89% Fewer Tokens: Teaching an LLM When Not to Think

Every time you ask a Large Language Model a question it has answered before, it solves it from scratch. Every matrix multiplication. Every token. Every watt. Over and over again.

We built a system that stops doing that. It remembers.

This post is a walkthrough of RLRL-LLM — the Rich Learning Paradigm applied to Large Language Models. The idea is deceptively simple: build a graph of everything the LLM has ever reasoned through, and next time a similar question arrives, walk the graph instead of waking the neural network.

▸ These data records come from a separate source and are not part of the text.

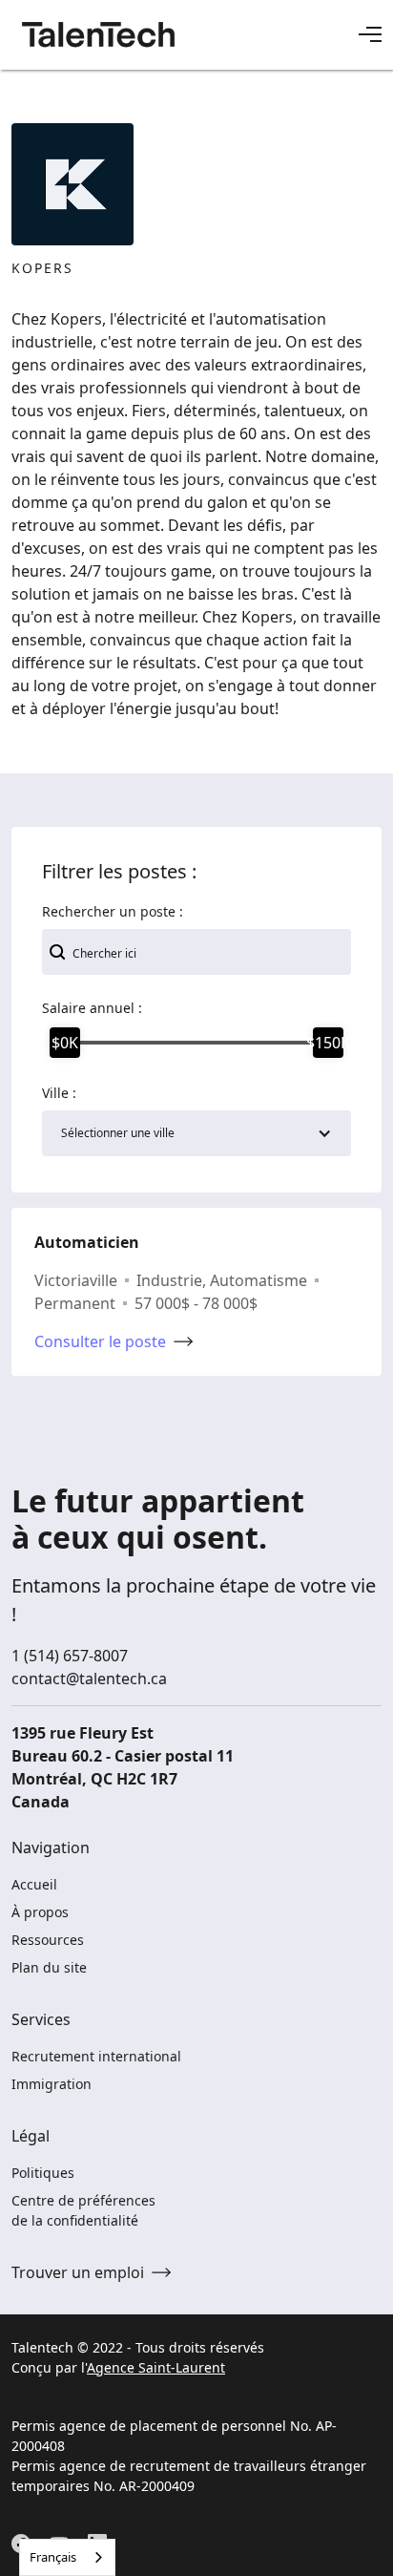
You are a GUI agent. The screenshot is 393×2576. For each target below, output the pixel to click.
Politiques (42, 2173)
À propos (40, 1912)
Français (53, 2556)
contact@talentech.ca (89, 1678)
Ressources (47, 1940)
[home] (98, 34)
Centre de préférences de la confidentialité (83, 2210)
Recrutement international (96, 2056)
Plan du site (49, 1967)
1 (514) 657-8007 (69, 1655)
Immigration (51, 2084)
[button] (370, 34)
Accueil (34, 1884)
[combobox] (67, 2557)
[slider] (65, 1042)
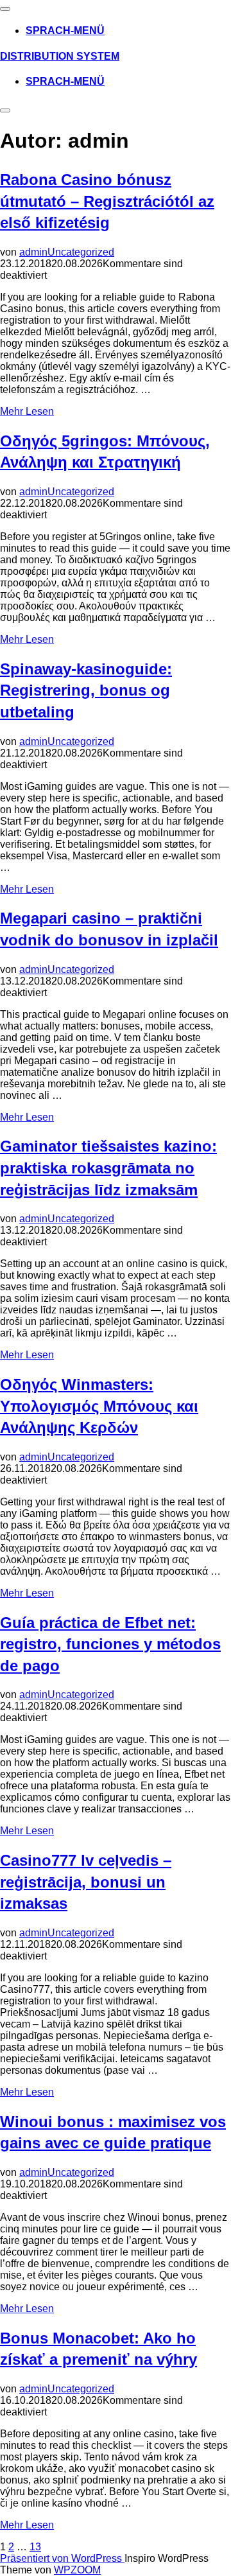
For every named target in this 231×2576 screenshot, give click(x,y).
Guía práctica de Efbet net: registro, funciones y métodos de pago (110, 1644)
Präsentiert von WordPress (62, 2558)
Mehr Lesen (27, 411)
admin (33, 252)
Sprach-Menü (65, 30)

The result: 89.1% fewer tokens generated, zero hallucinations on known paths, and evidence that reasoning patterns transfer across completely unrelated domains.

The Problem: Expensive Amnesia

Modern LLMs are stateless. They have no long-term memory of their own reasoning. Ask GPT or DeepSeek to prove the Pythagorean theorem today, and it will execute billions of floating-point operations to produce the proof. Ask it again tomorrow — same operations, same energy, same result. Every query is a cold start.

This isn't just wasteful — it's architecturally fragile. Without memory, there's no mechanism to catch a reasoning error once it's been committed. Every inference pass is independent, so the same hallucination can recur indefinitely.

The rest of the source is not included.